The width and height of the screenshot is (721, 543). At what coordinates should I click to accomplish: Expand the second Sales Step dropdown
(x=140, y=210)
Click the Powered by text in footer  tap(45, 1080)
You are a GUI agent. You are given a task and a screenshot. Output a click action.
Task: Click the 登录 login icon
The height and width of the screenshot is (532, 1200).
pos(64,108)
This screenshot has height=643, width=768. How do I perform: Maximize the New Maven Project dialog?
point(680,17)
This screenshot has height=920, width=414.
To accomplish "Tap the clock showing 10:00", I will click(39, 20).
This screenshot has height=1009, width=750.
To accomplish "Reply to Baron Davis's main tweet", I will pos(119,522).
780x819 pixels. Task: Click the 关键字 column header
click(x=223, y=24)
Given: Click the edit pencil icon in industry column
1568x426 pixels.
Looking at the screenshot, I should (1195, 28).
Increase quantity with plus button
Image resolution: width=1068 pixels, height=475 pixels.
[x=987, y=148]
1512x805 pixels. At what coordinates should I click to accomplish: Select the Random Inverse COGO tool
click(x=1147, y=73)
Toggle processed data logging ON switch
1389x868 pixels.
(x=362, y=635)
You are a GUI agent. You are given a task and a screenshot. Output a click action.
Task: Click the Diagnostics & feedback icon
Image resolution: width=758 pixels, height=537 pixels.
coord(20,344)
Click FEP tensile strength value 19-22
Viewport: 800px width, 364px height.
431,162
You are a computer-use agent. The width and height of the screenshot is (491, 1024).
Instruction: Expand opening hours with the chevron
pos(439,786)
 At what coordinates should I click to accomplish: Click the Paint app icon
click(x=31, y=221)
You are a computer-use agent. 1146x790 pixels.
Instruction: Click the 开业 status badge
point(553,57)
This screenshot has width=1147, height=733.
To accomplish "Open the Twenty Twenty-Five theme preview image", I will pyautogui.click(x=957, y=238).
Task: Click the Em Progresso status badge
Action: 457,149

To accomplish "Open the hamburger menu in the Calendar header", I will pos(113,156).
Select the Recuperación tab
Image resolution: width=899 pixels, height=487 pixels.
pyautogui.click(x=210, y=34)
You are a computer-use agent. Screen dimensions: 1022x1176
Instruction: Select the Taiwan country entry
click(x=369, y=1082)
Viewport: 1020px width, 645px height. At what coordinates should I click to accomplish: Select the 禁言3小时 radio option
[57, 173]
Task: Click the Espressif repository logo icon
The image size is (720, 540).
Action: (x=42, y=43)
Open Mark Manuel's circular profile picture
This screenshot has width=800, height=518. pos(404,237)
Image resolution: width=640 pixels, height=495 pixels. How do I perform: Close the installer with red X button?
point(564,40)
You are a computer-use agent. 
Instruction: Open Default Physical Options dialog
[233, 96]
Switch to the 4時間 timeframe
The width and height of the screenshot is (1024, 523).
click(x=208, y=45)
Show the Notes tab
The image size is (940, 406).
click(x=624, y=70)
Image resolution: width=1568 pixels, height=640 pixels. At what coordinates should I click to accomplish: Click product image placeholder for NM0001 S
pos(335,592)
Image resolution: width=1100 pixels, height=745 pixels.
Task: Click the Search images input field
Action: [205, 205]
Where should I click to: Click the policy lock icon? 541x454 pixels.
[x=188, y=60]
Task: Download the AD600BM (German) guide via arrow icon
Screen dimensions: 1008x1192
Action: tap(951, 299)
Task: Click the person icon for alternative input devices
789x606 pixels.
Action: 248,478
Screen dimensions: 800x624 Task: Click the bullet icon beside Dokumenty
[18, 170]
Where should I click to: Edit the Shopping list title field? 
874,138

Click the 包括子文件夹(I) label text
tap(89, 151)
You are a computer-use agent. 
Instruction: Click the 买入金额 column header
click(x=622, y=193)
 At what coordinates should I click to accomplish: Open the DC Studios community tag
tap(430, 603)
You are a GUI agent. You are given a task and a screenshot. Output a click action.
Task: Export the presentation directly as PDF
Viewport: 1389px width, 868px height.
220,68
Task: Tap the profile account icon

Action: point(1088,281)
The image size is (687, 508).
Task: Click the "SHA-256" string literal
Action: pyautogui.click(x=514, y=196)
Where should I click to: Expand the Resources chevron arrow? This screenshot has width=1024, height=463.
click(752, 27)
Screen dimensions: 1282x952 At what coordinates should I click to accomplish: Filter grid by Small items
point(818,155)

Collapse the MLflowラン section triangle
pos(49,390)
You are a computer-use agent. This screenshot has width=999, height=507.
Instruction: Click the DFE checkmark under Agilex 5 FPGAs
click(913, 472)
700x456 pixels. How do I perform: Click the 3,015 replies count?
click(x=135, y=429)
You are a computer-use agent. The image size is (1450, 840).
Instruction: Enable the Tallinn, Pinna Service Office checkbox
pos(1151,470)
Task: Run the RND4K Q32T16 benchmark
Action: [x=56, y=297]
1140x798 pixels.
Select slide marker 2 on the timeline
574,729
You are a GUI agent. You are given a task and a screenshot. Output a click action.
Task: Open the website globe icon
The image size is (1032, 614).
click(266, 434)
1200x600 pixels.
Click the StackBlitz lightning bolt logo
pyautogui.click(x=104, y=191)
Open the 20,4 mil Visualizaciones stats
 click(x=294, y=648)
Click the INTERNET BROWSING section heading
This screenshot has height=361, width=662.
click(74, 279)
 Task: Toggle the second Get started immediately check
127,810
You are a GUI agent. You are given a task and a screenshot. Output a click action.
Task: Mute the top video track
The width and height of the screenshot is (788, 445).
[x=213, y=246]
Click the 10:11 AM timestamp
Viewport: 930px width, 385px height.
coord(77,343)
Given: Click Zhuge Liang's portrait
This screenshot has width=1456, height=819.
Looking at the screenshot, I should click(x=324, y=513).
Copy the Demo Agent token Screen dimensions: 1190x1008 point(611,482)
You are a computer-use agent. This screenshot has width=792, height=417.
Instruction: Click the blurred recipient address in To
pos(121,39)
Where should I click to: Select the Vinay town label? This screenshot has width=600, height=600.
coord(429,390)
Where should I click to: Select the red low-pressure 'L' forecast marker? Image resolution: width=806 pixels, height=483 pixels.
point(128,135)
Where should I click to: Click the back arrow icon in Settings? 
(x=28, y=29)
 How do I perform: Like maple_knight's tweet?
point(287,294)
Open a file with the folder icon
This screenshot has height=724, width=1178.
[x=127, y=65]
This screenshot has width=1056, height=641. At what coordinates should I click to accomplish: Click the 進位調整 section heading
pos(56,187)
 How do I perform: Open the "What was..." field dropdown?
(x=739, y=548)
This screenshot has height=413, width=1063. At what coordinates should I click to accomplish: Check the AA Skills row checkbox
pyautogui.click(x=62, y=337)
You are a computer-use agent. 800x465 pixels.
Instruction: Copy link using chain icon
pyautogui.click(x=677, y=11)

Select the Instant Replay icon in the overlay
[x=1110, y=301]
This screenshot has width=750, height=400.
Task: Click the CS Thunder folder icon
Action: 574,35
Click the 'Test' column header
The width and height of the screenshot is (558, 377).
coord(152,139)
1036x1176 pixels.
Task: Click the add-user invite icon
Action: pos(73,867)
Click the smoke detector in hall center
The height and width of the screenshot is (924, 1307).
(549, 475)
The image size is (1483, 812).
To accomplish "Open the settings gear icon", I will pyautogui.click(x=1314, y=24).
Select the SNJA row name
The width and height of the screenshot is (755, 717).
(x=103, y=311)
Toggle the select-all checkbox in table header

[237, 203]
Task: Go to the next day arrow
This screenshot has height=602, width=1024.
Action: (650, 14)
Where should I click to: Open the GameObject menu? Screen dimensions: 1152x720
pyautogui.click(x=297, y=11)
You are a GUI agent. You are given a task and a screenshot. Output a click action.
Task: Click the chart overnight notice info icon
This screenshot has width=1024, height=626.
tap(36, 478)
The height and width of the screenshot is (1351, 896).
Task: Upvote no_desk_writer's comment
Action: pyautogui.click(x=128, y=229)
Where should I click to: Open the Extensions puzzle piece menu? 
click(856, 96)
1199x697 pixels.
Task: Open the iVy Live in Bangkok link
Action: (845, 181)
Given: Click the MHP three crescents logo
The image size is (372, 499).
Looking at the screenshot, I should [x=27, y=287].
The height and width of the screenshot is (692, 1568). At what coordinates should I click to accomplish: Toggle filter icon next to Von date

> [TASK TO CARRY OUT]: Please reproduce exactly the lines above, beginning with the first and ending with the line that contains "This screenshot has height=1009, width=750.", and include nothing outside that range.

> [RESPONSE AREA]:
The width and height of the screenshot is (721, 543). At what coordinates should I click to accomplish: Expand the second Sales Step dropdown
(x=140, y=210)
Click the Powered by text in footer  tap(45, 1080)
You are a GUI agent. You are given a task and a screenshot. Output a click action.
Task: Click the 登录 login icon
The height and width of the screenshot is (532, 1200).
pos(64,108)
This screenshot has height=643, width=768. How do I perform: Maximize the New Maven Project dialog?
point(680,17)
This screenshot has height=920, width=414.
To accomplish "Tap the clock showing 10:00", I will click(39, 20).
This screenshot has height=1009, width=750.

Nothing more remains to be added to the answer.